Your assignment >>
Repeat exactly the line with "The image size is (1277, 559)." and each line after it to the end of the data below; pictures stay out.

Available data >>

***

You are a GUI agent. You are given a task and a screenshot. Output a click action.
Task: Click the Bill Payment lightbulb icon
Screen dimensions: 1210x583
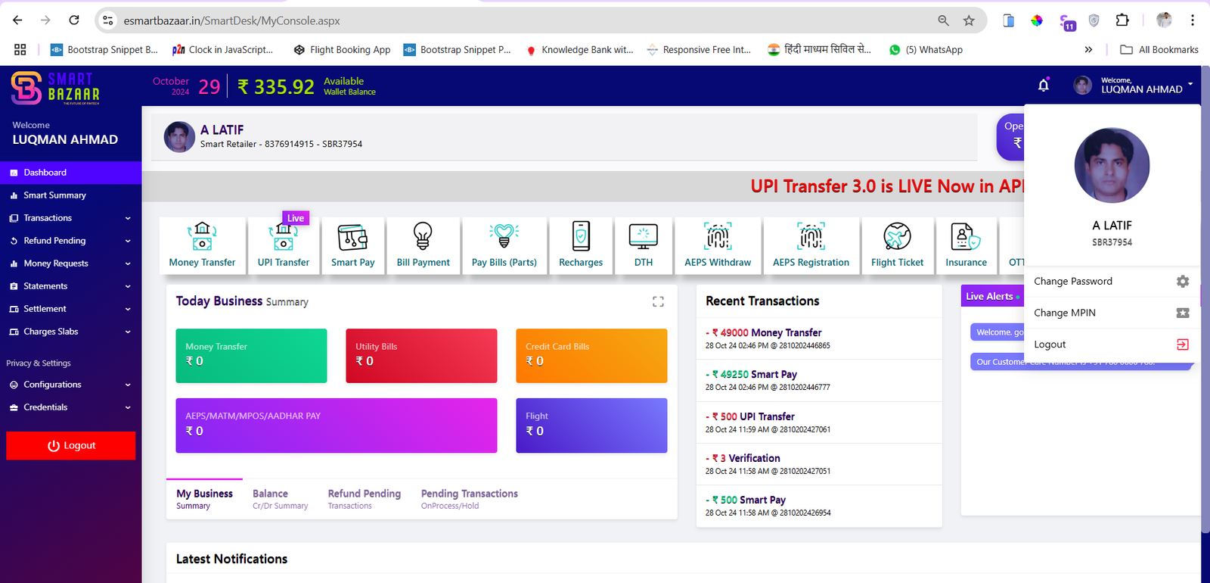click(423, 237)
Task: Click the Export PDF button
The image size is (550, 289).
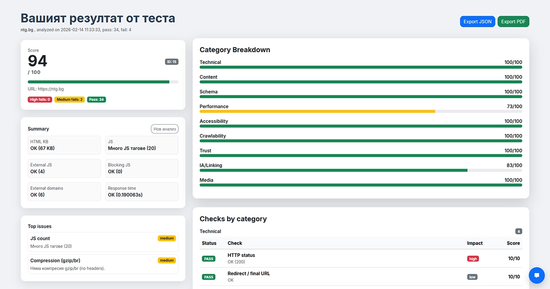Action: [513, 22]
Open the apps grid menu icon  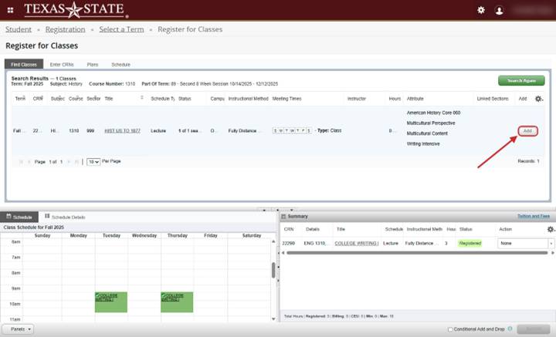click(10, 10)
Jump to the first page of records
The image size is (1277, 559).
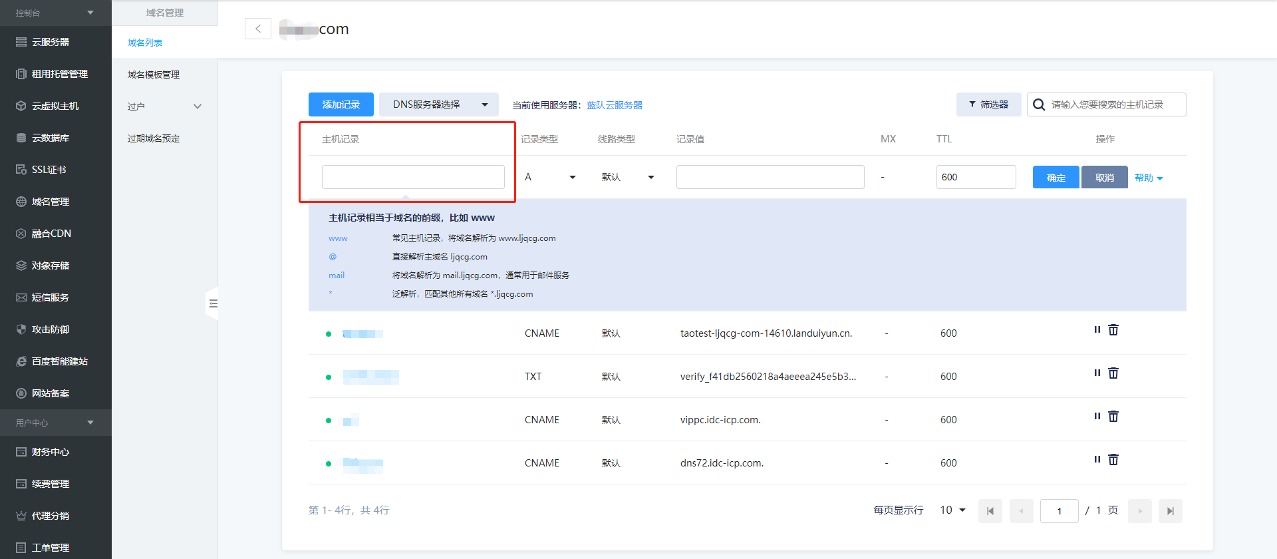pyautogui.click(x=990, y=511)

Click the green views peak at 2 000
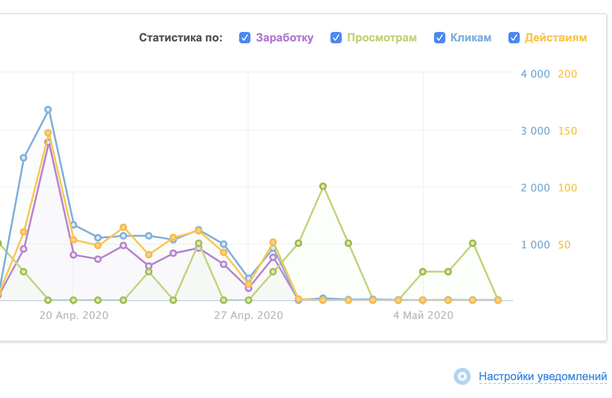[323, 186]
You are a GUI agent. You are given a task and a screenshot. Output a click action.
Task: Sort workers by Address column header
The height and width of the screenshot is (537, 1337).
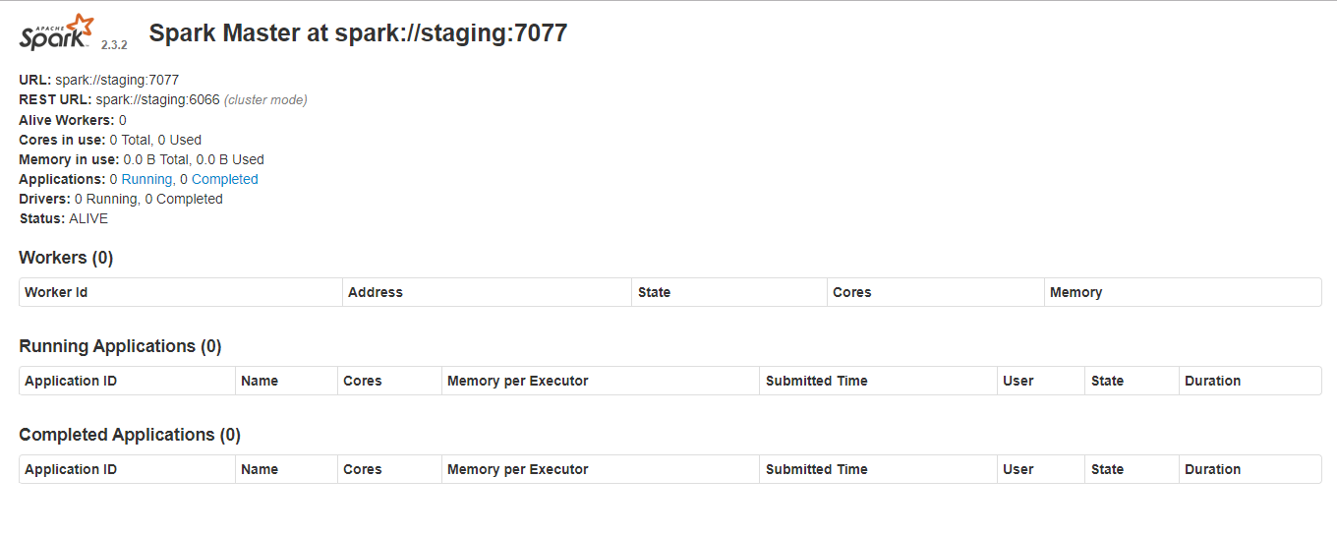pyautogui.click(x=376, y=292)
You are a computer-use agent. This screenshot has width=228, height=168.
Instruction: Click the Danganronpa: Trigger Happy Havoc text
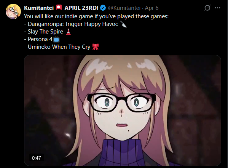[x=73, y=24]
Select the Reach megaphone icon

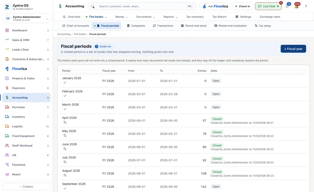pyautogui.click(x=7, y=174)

***

Answer space >>
The image size is (1277, 559).
pyautogui.click(x=990, y=511)

Click the green views peak at 2 000
[323, 186]
You are a GUI agent. You are given a task and a screenshot. Output a click action.
Task: Sort workers by Address column header
The height and width of the screenshot is (537, 1337).
pyautogui.click(x=376, y=292)
You are a computer-use agent. This screenshot has width=228, height=168.
Instruction: Click the Danganronpa: Trigger Happy Havoc text
[x=73, y=24]
Select the Reach megaphone icon

pyautogui.click(x=7, y=174)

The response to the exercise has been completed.